- **What you are asked to do**: Pick out each line with the word "arrow" from the material that follows.

- **Exercise data**:
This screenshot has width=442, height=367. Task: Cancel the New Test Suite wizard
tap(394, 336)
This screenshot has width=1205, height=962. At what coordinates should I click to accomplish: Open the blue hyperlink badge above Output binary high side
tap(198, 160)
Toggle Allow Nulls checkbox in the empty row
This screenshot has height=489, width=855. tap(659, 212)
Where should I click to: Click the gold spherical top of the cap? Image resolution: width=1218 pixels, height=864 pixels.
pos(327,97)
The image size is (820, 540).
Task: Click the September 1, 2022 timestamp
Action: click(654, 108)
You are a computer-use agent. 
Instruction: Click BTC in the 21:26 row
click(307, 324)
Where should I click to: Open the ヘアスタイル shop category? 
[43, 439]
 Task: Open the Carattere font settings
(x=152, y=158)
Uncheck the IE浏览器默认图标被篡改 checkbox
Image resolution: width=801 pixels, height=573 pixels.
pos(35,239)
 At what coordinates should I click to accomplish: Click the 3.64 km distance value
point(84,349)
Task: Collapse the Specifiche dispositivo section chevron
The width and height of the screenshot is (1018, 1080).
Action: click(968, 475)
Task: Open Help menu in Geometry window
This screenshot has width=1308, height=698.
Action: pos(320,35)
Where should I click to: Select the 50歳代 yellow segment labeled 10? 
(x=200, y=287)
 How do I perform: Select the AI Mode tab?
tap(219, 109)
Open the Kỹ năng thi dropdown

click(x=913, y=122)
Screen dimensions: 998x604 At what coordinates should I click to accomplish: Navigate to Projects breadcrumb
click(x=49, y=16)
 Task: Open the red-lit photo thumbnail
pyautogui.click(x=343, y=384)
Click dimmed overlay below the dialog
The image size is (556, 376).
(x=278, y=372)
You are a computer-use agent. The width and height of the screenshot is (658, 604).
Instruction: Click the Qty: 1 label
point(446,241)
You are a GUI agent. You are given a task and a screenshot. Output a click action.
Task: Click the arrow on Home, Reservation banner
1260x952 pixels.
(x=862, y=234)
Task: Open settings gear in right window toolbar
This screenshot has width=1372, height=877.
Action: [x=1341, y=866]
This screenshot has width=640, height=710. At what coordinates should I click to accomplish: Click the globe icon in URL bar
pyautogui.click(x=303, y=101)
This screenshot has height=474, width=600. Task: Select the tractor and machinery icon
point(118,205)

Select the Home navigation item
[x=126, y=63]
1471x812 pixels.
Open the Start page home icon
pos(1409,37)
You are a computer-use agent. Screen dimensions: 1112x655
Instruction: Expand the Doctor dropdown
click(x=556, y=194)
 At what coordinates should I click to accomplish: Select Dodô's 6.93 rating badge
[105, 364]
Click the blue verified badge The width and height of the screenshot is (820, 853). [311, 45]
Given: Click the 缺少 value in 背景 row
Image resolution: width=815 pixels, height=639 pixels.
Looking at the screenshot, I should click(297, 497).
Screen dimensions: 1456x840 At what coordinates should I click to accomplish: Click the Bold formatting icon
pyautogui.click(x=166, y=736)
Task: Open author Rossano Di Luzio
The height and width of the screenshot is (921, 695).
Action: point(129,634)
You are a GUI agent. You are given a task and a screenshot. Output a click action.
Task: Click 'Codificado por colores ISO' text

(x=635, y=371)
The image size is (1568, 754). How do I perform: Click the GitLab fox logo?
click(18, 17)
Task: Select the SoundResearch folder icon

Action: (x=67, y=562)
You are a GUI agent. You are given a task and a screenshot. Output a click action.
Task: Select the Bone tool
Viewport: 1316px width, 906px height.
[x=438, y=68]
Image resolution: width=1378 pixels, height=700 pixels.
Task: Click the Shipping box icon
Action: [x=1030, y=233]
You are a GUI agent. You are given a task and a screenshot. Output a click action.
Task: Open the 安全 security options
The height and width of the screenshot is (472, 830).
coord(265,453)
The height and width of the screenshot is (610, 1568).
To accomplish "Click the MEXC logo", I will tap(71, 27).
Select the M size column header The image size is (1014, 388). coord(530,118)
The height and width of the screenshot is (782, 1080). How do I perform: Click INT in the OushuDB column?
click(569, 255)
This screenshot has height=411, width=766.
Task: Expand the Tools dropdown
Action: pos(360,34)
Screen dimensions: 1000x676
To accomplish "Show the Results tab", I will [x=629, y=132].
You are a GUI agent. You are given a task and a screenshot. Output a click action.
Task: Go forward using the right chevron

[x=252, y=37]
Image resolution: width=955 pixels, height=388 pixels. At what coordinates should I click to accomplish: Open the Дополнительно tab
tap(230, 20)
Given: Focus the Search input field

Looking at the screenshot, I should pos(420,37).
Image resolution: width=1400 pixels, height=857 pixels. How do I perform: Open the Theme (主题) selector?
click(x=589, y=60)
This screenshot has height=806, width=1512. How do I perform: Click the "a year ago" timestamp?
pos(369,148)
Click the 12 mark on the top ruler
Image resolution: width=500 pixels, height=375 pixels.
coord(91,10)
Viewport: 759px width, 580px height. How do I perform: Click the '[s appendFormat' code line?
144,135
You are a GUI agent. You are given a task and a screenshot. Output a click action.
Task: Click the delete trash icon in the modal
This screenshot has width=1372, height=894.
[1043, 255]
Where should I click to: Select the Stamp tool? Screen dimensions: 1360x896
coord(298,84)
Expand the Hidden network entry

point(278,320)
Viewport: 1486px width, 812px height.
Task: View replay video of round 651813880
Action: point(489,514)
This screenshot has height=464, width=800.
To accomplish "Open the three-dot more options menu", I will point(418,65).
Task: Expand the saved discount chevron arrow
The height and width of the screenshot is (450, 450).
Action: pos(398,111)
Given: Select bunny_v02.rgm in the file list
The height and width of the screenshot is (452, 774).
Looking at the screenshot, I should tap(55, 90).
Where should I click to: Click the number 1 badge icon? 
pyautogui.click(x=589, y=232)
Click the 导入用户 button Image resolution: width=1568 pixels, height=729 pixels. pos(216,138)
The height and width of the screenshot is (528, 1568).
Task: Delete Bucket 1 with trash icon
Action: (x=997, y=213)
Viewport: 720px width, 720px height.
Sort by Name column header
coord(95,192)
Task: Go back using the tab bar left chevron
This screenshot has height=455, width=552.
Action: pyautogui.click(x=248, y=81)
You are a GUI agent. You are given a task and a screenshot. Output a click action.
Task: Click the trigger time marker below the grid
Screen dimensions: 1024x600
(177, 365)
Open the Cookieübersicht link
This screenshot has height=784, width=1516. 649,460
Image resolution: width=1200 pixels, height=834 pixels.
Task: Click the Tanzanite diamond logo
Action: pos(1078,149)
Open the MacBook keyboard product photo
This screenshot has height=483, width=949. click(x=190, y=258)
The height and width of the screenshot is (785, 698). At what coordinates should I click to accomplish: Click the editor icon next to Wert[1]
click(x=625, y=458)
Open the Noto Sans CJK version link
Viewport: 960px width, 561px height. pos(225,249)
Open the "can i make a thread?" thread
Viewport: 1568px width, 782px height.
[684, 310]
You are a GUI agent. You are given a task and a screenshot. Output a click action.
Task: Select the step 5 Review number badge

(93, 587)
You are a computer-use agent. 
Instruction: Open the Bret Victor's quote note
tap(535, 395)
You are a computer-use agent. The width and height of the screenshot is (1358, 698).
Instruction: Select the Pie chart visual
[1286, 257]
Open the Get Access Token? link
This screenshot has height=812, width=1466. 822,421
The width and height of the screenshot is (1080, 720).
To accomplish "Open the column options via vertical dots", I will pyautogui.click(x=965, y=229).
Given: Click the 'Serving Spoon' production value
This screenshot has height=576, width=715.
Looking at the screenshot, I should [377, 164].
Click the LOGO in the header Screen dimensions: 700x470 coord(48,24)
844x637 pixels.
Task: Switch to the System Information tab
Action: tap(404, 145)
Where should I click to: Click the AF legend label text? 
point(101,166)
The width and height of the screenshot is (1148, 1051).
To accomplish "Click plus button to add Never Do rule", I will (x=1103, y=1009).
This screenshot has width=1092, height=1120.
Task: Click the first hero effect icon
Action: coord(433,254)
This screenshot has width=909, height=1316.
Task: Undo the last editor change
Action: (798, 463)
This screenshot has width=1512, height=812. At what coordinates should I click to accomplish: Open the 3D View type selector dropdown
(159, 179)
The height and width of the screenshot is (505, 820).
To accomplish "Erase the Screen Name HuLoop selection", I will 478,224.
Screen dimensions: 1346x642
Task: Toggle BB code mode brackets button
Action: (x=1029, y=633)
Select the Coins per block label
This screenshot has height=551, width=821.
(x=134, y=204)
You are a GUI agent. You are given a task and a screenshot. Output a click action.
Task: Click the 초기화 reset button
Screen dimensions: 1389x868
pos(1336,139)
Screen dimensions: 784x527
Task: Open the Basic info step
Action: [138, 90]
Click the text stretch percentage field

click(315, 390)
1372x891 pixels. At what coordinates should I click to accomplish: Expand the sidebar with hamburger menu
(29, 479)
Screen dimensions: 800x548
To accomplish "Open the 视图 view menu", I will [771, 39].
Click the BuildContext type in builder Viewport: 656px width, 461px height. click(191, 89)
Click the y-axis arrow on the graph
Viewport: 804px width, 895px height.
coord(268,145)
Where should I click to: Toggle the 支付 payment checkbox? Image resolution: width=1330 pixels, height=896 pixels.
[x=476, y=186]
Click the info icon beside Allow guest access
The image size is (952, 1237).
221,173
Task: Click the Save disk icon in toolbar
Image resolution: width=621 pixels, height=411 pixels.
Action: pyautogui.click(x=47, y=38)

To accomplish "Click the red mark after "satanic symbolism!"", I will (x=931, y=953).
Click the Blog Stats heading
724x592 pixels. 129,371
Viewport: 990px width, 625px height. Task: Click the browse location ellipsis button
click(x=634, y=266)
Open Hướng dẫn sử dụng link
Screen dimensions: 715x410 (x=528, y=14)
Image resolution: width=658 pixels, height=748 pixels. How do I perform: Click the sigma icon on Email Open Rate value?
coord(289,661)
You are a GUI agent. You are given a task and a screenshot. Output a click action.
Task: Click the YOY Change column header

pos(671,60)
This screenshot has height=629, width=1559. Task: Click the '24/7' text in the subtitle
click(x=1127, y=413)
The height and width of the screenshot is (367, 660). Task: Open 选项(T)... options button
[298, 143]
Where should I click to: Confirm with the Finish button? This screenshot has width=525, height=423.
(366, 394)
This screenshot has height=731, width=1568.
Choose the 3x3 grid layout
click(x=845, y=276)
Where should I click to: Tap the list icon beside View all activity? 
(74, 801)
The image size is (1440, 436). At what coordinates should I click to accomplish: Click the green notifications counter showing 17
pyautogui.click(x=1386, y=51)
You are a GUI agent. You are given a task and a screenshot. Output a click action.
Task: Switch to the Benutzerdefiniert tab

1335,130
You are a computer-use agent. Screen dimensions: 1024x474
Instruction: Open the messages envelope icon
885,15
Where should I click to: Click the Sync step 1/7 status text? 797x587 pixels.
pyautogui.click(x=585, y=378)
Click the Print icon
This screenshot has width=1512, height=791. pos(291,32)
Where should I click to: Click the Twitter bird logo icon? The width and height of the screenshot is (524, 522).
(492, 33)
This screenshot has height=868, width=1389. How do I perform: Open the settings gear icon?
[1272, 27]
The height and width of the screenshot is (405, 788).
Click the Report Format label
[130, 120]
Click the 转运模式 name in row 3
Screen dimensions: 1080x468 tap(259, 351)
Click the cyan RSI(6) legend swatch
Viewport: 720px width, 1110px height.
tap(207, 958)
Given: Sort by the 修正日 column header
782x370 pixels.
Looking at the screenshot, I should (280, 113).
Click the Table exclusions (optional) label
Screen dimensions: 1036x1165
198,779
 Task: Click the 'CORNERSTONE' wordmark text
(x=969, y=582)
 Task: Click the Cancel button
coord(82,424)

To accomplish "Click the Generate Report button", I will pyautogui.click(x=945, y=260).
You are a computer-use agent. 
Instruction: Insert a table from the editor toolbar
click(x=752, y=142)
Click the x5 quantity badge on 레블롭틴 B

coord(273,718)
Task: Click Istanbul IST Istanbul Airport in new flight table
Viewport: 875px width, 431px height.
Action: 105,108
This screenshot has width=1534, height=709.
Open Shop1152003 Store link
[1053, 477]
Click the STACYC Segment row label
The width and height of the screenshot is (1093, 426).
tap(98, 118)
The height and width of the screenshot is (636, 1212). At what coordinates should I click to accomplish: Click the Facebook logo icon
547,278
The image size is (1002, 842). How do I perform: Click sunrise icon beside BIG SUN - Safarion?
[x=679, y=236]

- **Response**:
Task: Click the arrow on Home, Reservation banner
Task: Expand the saved discount chevron arrow
Click the y-axis arrow on the graph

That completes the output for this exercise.